The aim of the current work was the design and evaluation of
etodolac controlled porosity osmotic pump (CPOP)
tablets exhibiting zero-order release kinetics. Variables influencing the design of (1) core
tablets viz., (a) osmogent type (
sodium chloride,
potassium chloride,
mannitol, and
fructose) and (b)
drug/osmogent ratio (1:0.25, 1:0.50, and 1:0.75), and (2) CPOP
tablets viz., (a) coating
solution composition, (b)
weight gain percentage (1-5%, w/w), and (c) pore former concentration (5%, 10%, and 20%, v/v), were investigated. Statistical analysis and kinetic modeling of drug release data were estimated.
Fructose-containing core
tablets showed significantly (P < 0.05) more retarded drug release rates. An inverse correlation was observed between
drug/
fructose ratio and drug release rate.
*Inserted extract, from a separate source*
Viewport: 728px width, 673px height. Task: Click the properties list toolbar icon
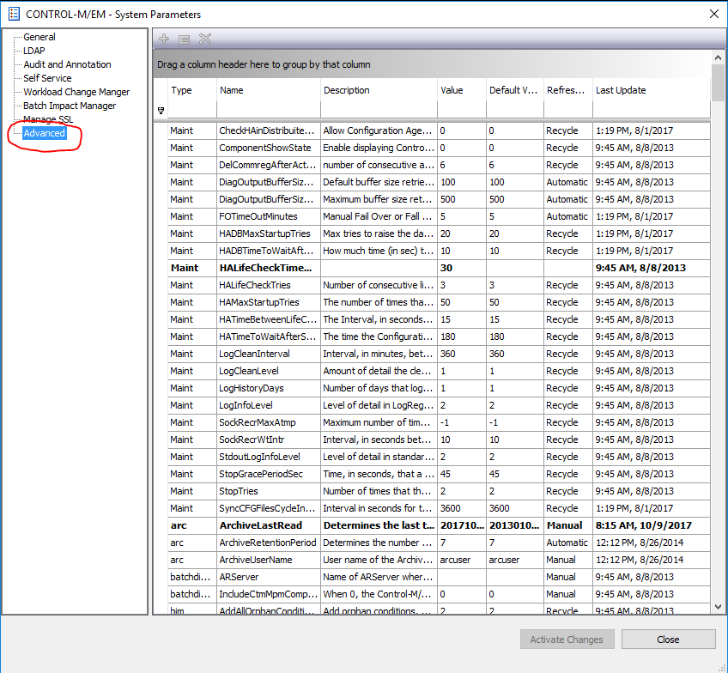pos(184,39)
Coating of the optimum core
tablets (F4) with a mixture of
cellulose acetate solution (3%, w/v),
diethyl phthalate, and
polyethylene glycol 400 (85:10:5, v/v, respectively) till a 4% w/w
weight gain enabled zero-order sustained
drug delivery over 24 h. Scanning electron microscopy micrographs of coating membrane confirmed pore formation upon contact with dissolution medium. When compared to the commercial immediate-release Napilac® capsules, the optimum CPOP
tablets (F4-34) provided enhanced bioavailability and extended duration of effective
etodolac plasma concentration with minimum expected potential for side effects in healthy volunteers.